21 January 2013

"It Was the Power of God," Mosiah 27:18-31

Mosiah 27:18-31

An interesting exercise in these verses is take the phrase "power of God" and substitute it with the word "priesthood." Not so much to change the meaning of the passage, but to give further understanding to the nature of the priesthood. I keep doing it, almost compulsively. Presently, I am left to consider how "nothing save the power of God that could... cause it to tremble." (verse 18) That thought that keeps impressing me is that the priesthood has the power to do this.

Then there is the question of signs and how it is an "adulterous generation" (Matt. 12:39) that seeks after signs. If we are not to seek after signs and miracles, then what part do these things play in the work of the Lord? That the priesthood has power over earthly elements has been illustrated time and time again in the scriptures, especially in the Old Testament. Their purpose is not to give signs to the wicked but rather to facilitate the work of the righteous.

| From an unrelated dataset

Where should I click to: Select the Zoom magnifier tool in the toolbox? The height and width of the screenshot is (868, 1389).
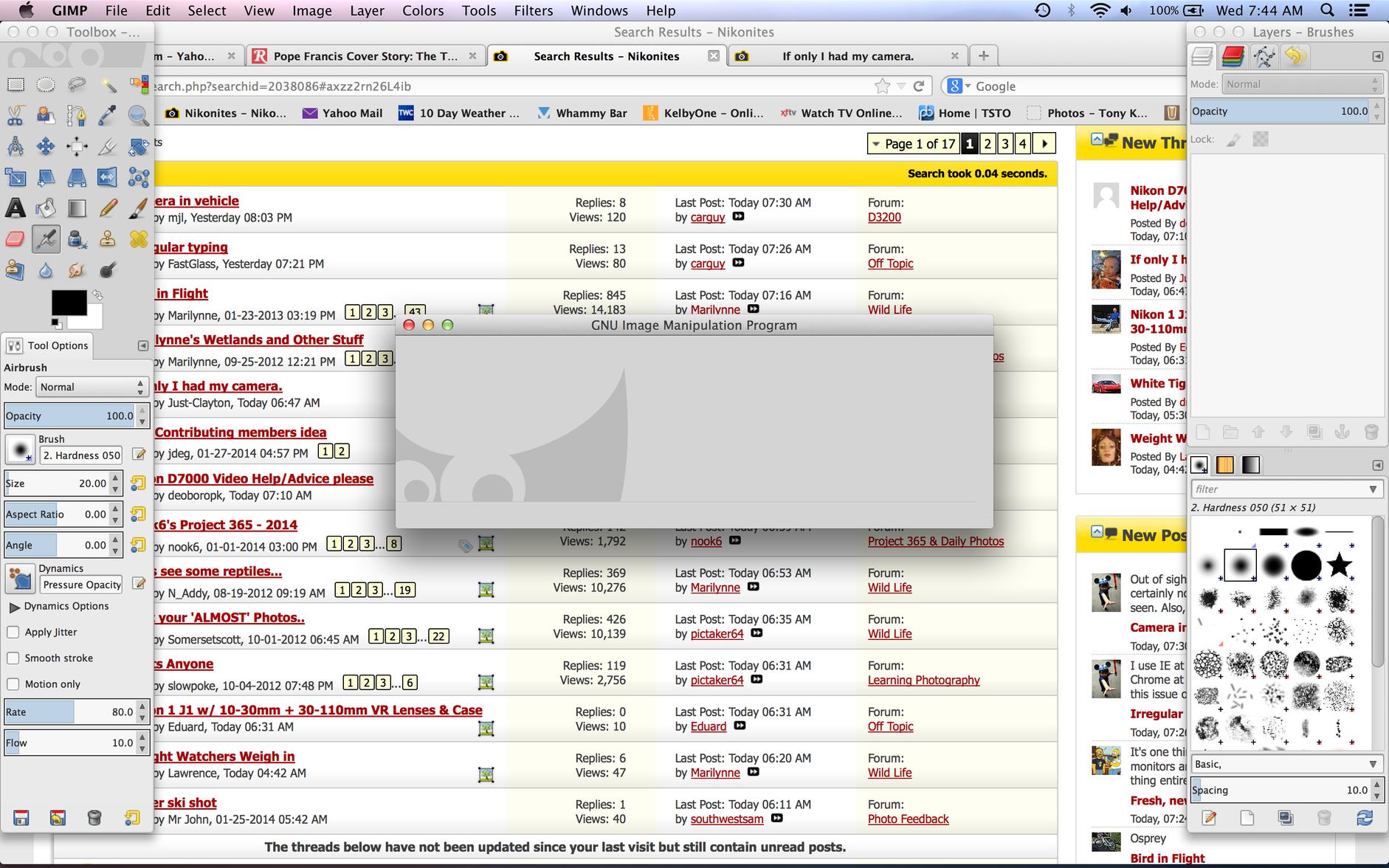pyautogui.click(x=138, y=115)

In the case of Alma and his brethren, they were not seeking signs but rather were in complete rebellion against such things. The account of Alma and Paul are frequently compared with one another on this point and the miraculous intervention that turned them both about. Paul was different though, in that he thought he was doing God a service by destroying the Saints. Alma and his fellows were different in that they were intentionally rebelling against God and his servants.

These miracles were more the result of the prayers and the faith of the members of the Church than for the conversion of the individuals. In fact going back a few verses to verse 14, the angel even says as much:
Behold, the Lord hath heard the prayers of his people, and also the prayers of his servant, Alma, who is thy father; for he has prayed with much faith concerning thee that thou mightest be brought to the knowledge of the truth; therefore, for this purpose have I come to convince thee of the power and authority of God, that the prayers of his servants might be answered according to their faith.
Almost ironically though, the very thing that Alma was praying for was for the conversion of his son.

I find in these verses the other reason why this account is of worth to me as a reader. It is one account of the repentance process in action. Because of the dramatic and clear cut nature of Alma's repentance process here, it is easier to understand in concept certain key doctrines, such as being spiritually born of God. It is in his own words that there is a great amount of insight and testimony shared regarding the change that Alma had undergone (see verses 24-31).

There is much more to be extracted out of these verses, but I leave it as is for the time being. I will have opportunity to delve further into these verses in Spanish in the next couple of days.